=== Supplied records ===
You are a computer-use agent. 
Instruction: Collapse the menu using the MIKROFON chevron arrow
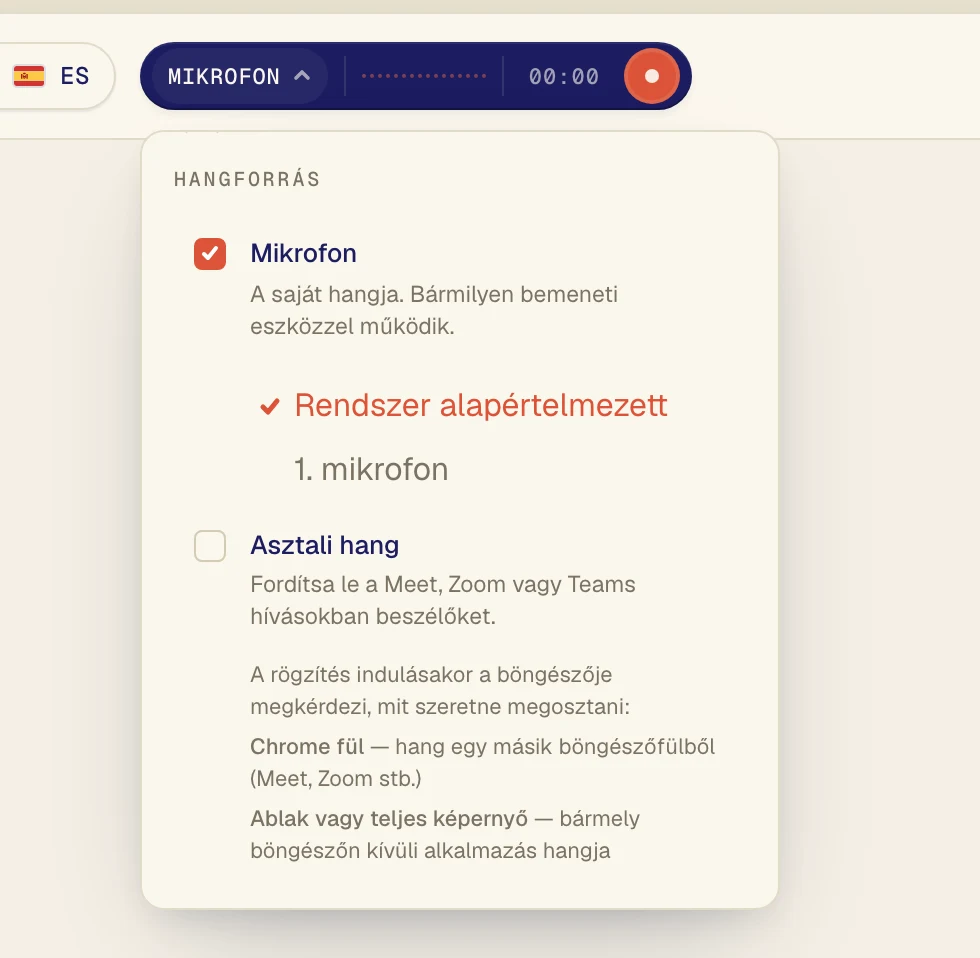[x=302, y=76]
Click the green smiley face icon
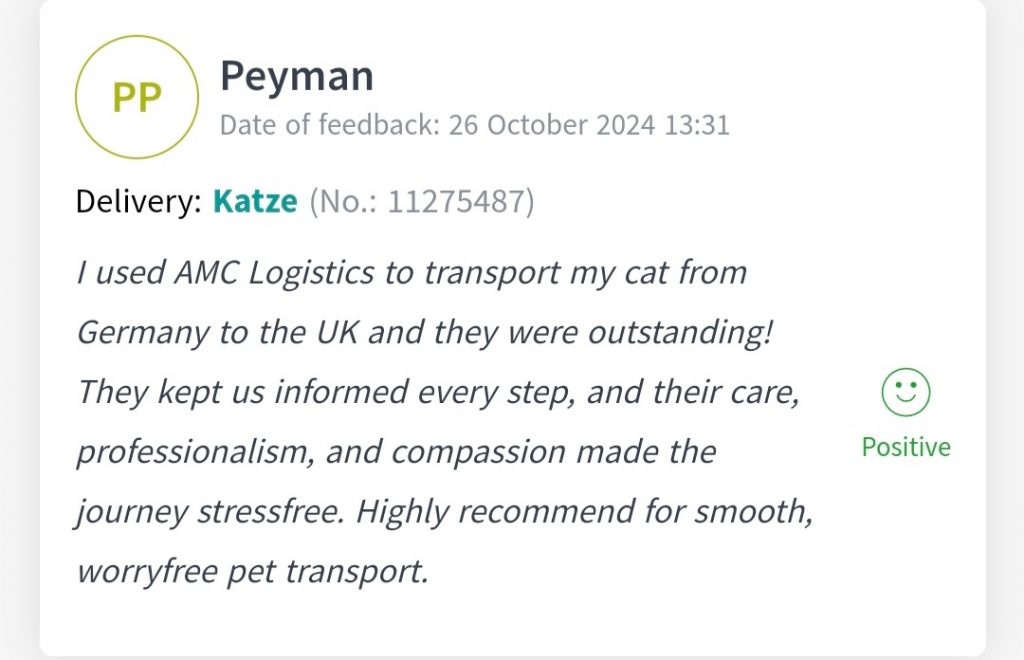 click(905, 392)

=== Instruction ===
Rewrite these entries with "smiley face" swapped for "happy face" and everything else kept the same. Leave out the pictures.

=== Written answer ===
You are a computer-use agent. 
Instruction: Collapse the menu using the MIKROFON chevron arrow
[x=302, y=76]
Click the green happy face icon
 click(905, 392)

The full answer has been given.